In L. E. Modesitt, Jr.'s Saga of Recluce, (particularly The Towers of the Sunset and The Magic Engineer, the character Ryba has visions of the future. Whether she copes well with that knowledge is debatable.
posted by xedrik at 9:31 AM on December 8, 2011


Oedipus Rex!
posted by arveale at 10:04 AM on December 8, 2011


It's TV, not film or book, but in Series 6 of the current run of Doctor Who, the main cast has knowledge of a very major and bad future event because they are there to see it. They can't say anything to the people involved who don't yet know and it effects them all, but especially Amy who is torn apart by it and has some issues dealing.

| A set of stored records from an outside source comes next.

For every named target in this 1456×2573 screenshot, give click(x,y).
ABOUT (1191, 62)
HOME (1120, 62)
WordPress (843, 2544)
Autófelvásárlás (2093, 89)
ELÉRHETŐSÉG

I've already said too much. I'm not going to fall into the Doctor Who spoilers trap, but the arc starts here: Wiki (spoilers) and continues on to the next episodes.
posted by Clinging to the Wreckage at 10:05 AM on December 8, 2011


Not exact but possibly of interest: the Machine of Death anthologies are about a machine that accurately predicts the method of your death, albeit vaguely. Most of the stories are about the obsession that naturally develops from knowing in advance, and the guessing around what will lead up to it.
posted by Lifeson at 11:01 AM on December 8, 2011


If you don't mean psychic visions but just something that's bound to happen, then this comes up in several of H. P. Lovecraft's stories, that the Great Old Ones will someday return and it would be good not to be alive then. This is true to varying degrees depending on the story, and may or may not be true depending on what precisely you mean by "couldn't cope with that knowledge." Sometimes it's outright insanity, sometimes it's a powerful sense of dread, at the end of The Shadow Over Innsmouth the narrator's personality changes dramatically and you're left to wonder whether the cause is psychological or actually biological.
posted by JHarris at 12:59 PM on December 8, 2011


or knew that a big event was definitely going to happen, and couldn't cope with that knowledge?

You could say that Fail-Safe is about this concept. Similarly, several stories about nuclear war essentially embody the same concept.
posted by dhartung at 2:35 PM on December 8, 2011


The character arc of Londo Mollari in Babylon 5 broadly follows the "knows the future" to "has trouble coping with it" plot you are describing. The show does a lot of other interesting things with the notion of knowing the future/time traveling as well.